## GIVEN INSTRUCTION 1
List every league and team named in the Mets hitting coach article.
## GIVEN INSTRUCTION 2
Please carry the Mets hitting coach article forward from its final sentence.
:: PAGE EXTRACT ::
Major League Baseball

Was hitting coach Hudgens really the problem in New York?

Published Jun. 9, 2014 7:28 a.m. ET

The Mets are seven games under .500 three-plus years into the tenure of the current front office, so maybe it was inevitable that someone got fired. And with 252 runs scored, the offense is middle of the pack (ninth in the National League by runs per game). Hitting coach Dave Hudgens made an easy target for someone in the Mets' organization. But was it the right move?

That's a hard question to answer. But by focusing on the peripherals of the team, and perhaps even the career of Lucas Duda, who played all but a hundred or so of his plate appearances under the tutelage of Hudgens, maybe we can try to evaluate the move.
:::
:: SOURCE MATERIAL ::
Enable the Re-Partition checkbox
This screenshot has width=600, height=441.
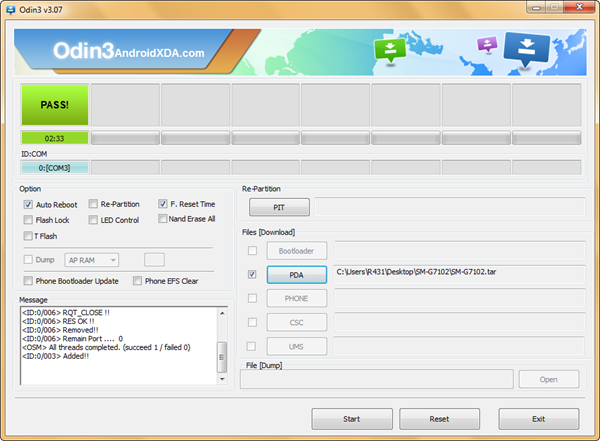click(93, 204)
:::
## EXERCISE ANSWER 1
Major League Baseball
the Mets
the National League</t1>

## EXERCISE ANSWER 2
In some ways, focusing on results understates the problem. Yes, the Mets are middle of the pack in runs, but their underlying numbers are worse. Their weighted runs created — calculated by weighting each offensive event according to its impact on the game in the past — is 11 percent worse than league average and near the bottom of the National League. They walk more than any team in the big leagues, but with that walk rate has come a high strikeout rate (sixth-worst)... and none of the power that usually comes with taking pitches. The Mets have the second-worst slugging numbers in the National League.

Of course, the hitting coach can only work on the process; he can't hit the ball. Research suggests that the major axis between hitting coaches is between those that preach patience and those that preach aggressiveness.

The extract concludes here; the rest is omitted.